Ginna and Dana are an older couple. She is a bit of a ditz (self-proclaimed) and he is a pragmatic activist. I enjoy their company a lot. She has missing email that I think was missing the last time I talked to her which was a few years ago. Uses Mac Mail to import her Gmail, has a lot of empty folders in both places. I had tried then to talk to her about recovering it via Time Machine (hopefully) but she hadn't done that and was back with the same question so I gave her the same answer.

Dana has duplicate photos everywhere and uses iCloud and Google Photos and wants to only pay for storage in one of them. It's no small thing to untangle, which service is sharing images to which other one.

I was fairly certain I knew what was going where, so Dana started deleting some "bear in my yard" videos (we all have them) from Google and then looking to see if they were still on his iPad (they were). Phew.

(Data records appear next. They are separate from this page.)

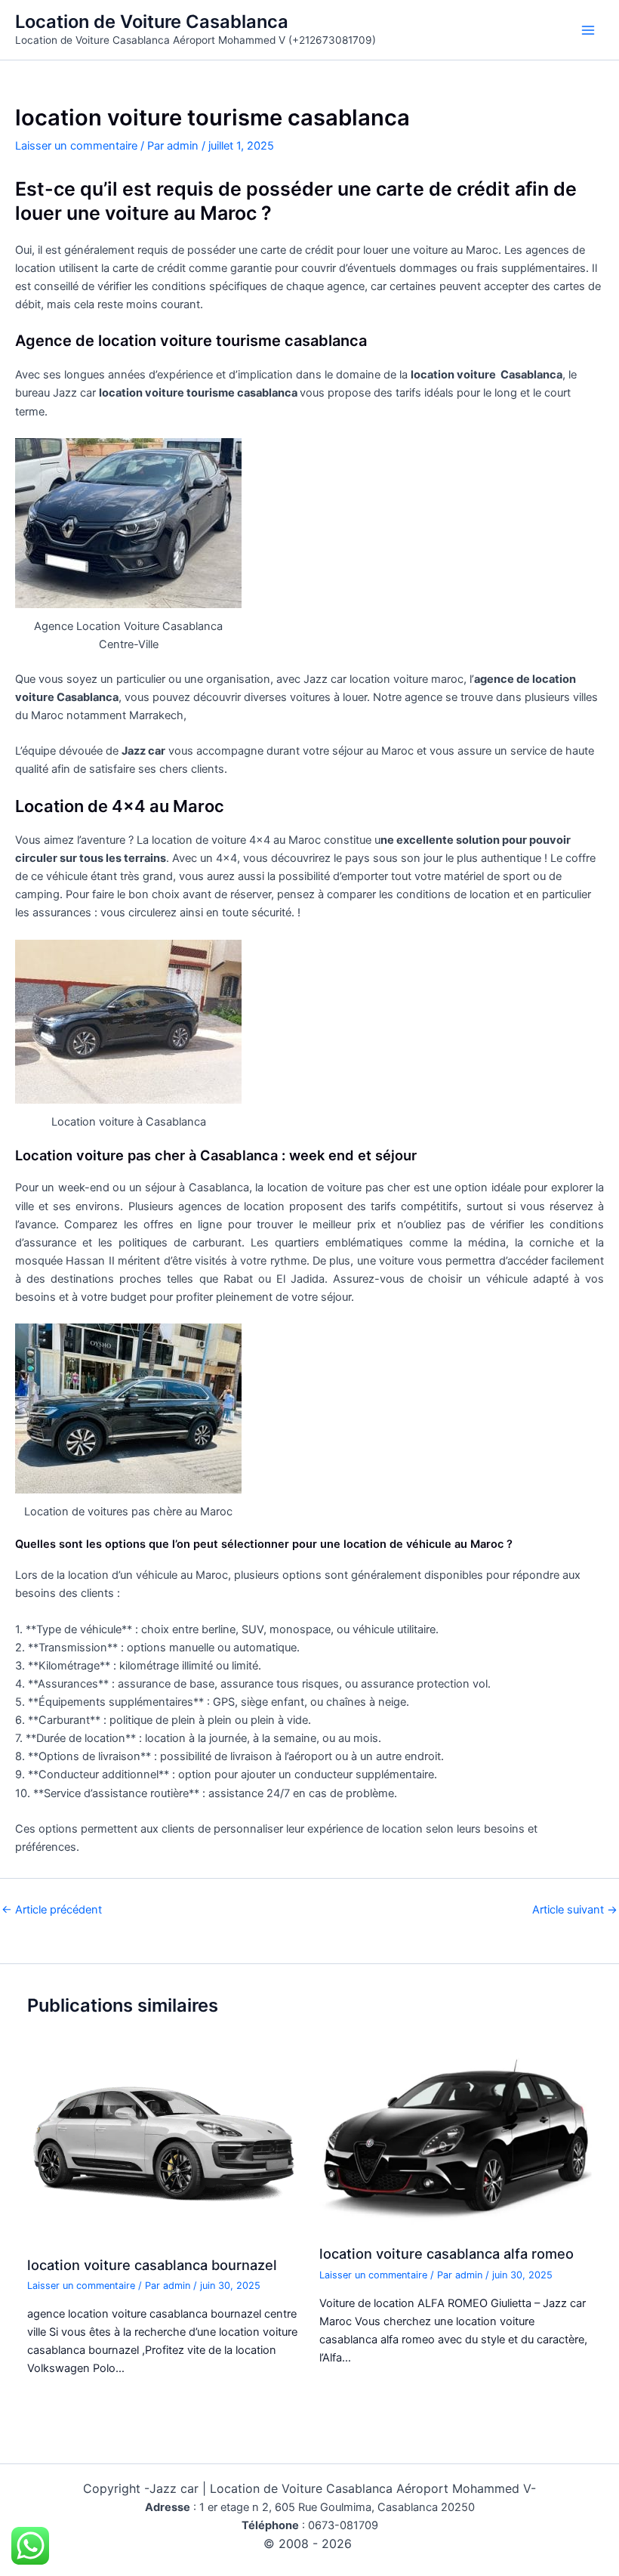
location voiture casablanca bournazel (152, 2264)
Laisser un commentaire (76, 146)
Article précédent (52, 1910)
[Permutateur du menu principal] (588, 30)
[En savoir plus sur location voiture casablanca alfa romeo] (455, 2138)
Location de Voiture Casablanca (151, 21)
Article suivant (574, 1910)
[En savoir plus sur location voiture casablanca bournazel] (163, 2144)
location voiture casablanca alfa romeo (446, 2253)
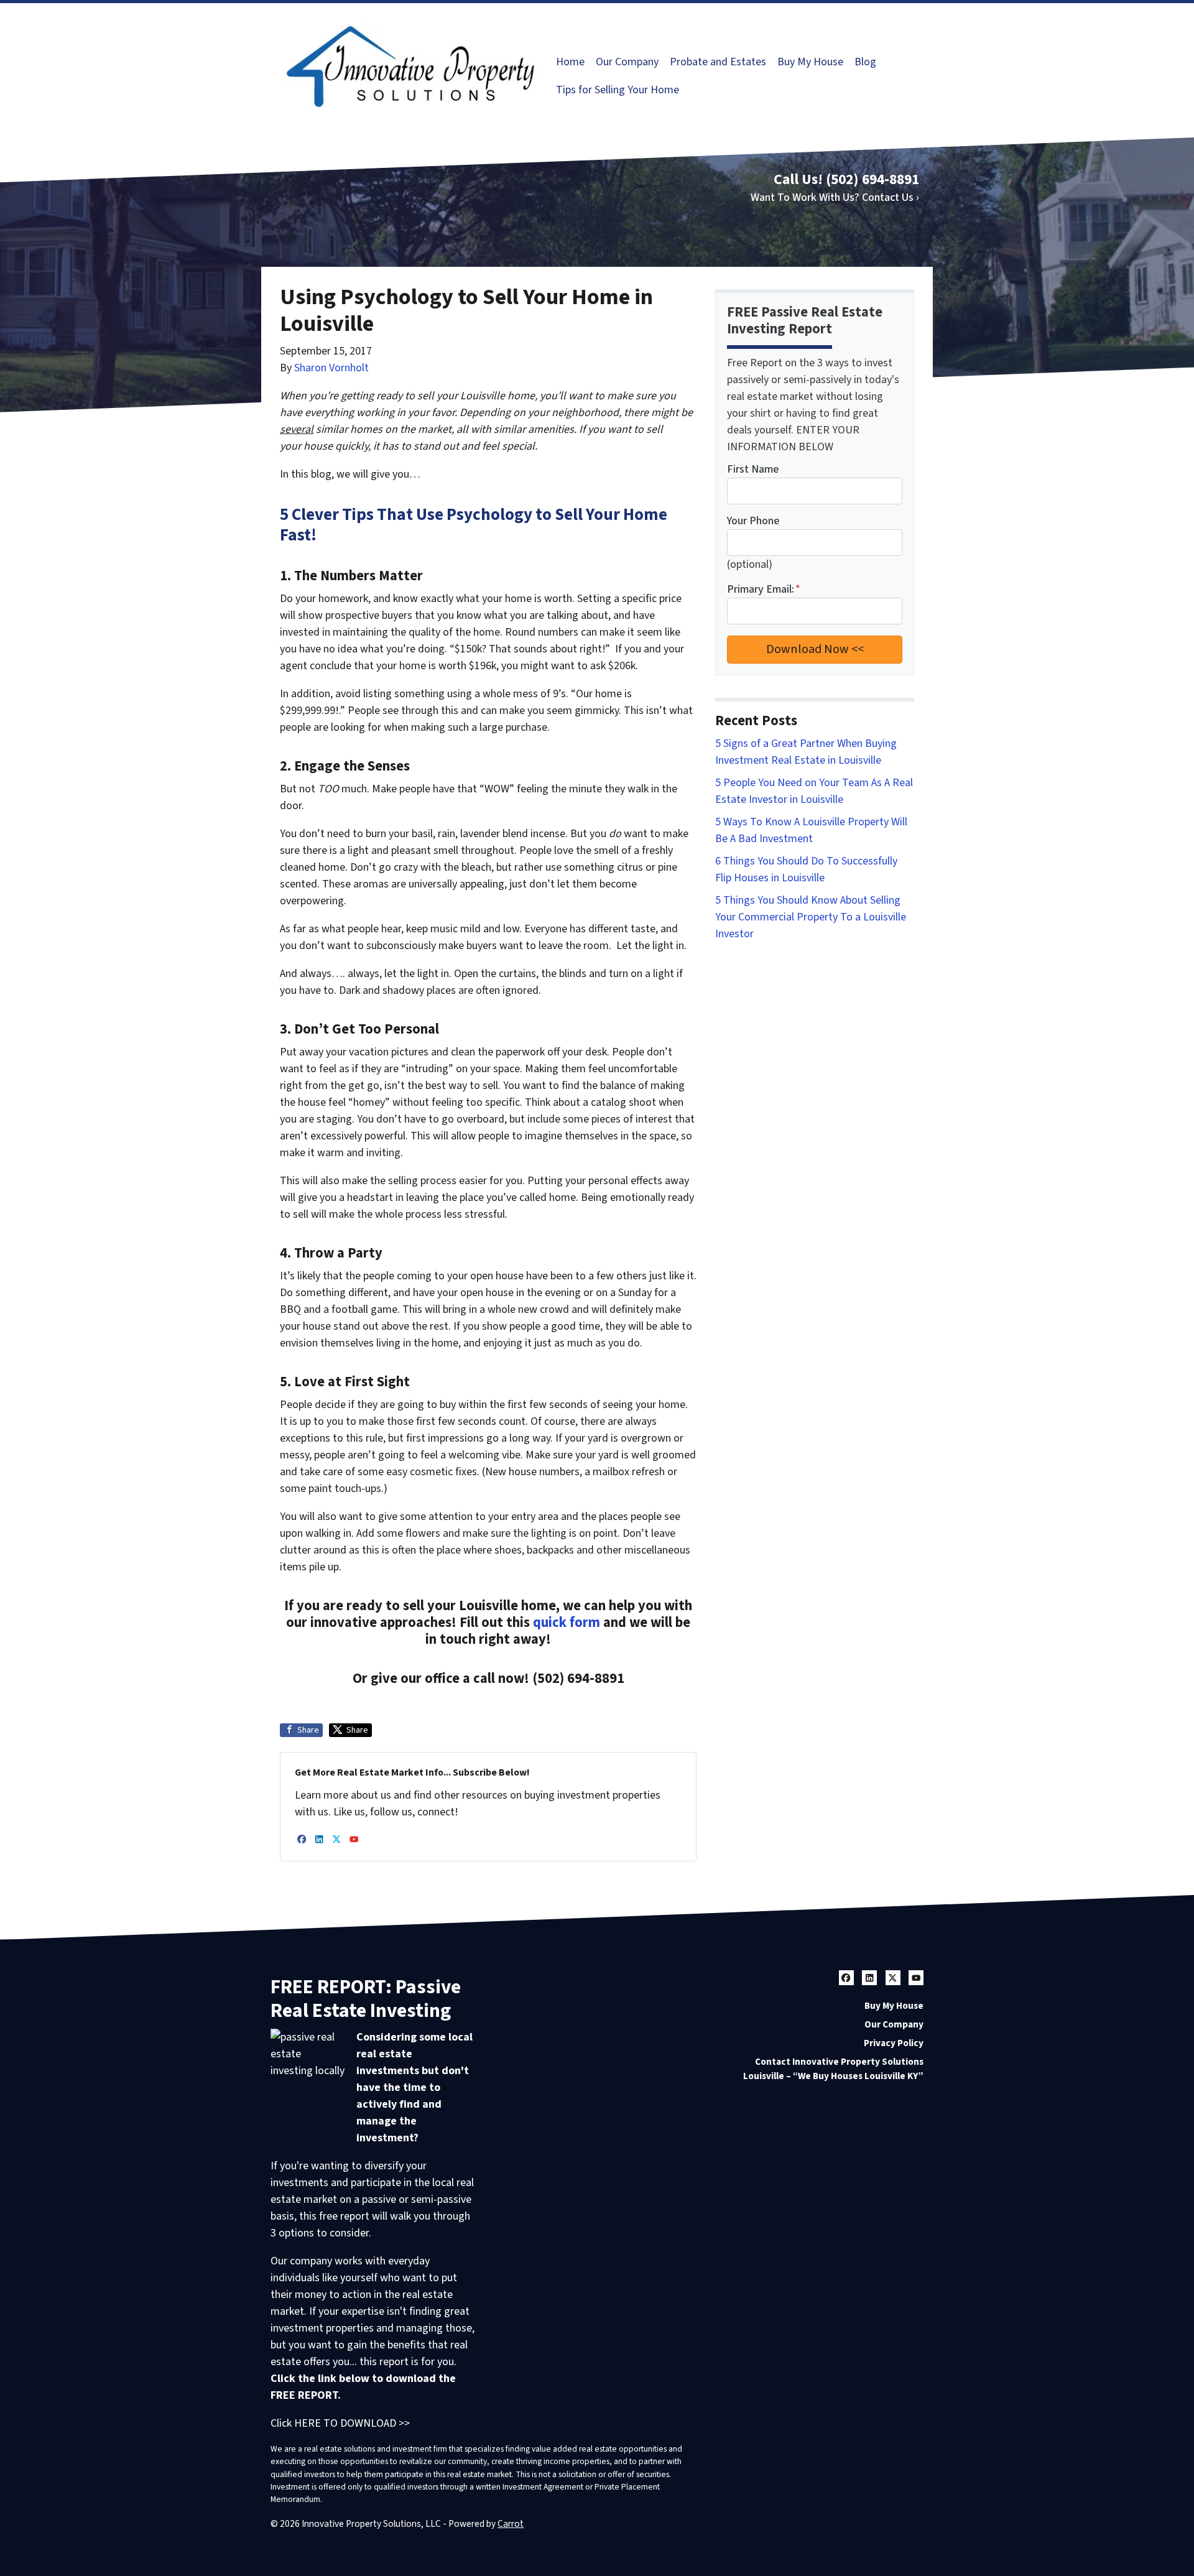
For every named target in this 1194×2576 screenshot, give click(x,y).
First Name (753, 469)
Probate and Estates (718, 62)
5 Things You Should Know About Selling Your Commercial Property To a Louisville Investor (810, 917)
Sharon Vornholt (331, 368)
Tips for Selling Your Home (617, 90)
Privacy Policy (893, 2043)
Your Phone (753, 521)
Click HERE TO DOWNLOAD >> (340, 2423)
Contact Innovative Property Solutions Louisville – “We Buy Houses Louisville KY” (833, 2069)
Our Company (627, 62)
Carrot (510, 2524)
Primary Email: (763, 589)
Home (570, 62)
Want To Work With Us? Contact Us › (835, 197)
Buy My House (810, 62)
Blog (865, 62)
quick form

I ended the day talking to Caitlin from the VT Council on Aging about resources available for older folks who need help with technology. They had a person in a job doing that, and they were really worried about future funding and wanted to see if partnerships could help fill gaps. I felt they might be able to and rattled off some good orgs to know about. Felt useful and like "Oh right, I've been in this scene for a LONG time now..."

Final thing, my friend Taran from high school now works in a tech co-op in the Bay Area and has been branching out and doing some tech help at SFPL recently.

We've been trading stories and he asked me what was in my gear bag. I thought it was a good opportunity to ask myself "yeah what IS in there?" Enjoy. Descriptions in alt text. EOM.

@jessamyn love that the bag is mesh. Mine is not. I have one of those key USBs too :) I think it has a bootable macOS on it (High Sierra?)
@jessamyn both lexar and sandisk sell dual flash drives now… usb-a on one end and usb-c on the other. really great for bridging between disparate systems.
@bruceoberg That sounds useful. I basically have one USB-A machine, one USB-C machine and one that still has a lightning charger.

@jessamyn

The paperclips are how I know you've had real world experience.

@jessamyn I am the Speaker To Tech for some elderly relatives and holy shit I have no idea how people expect tech-challenged folks to navigate through the world without having someone like me on tap.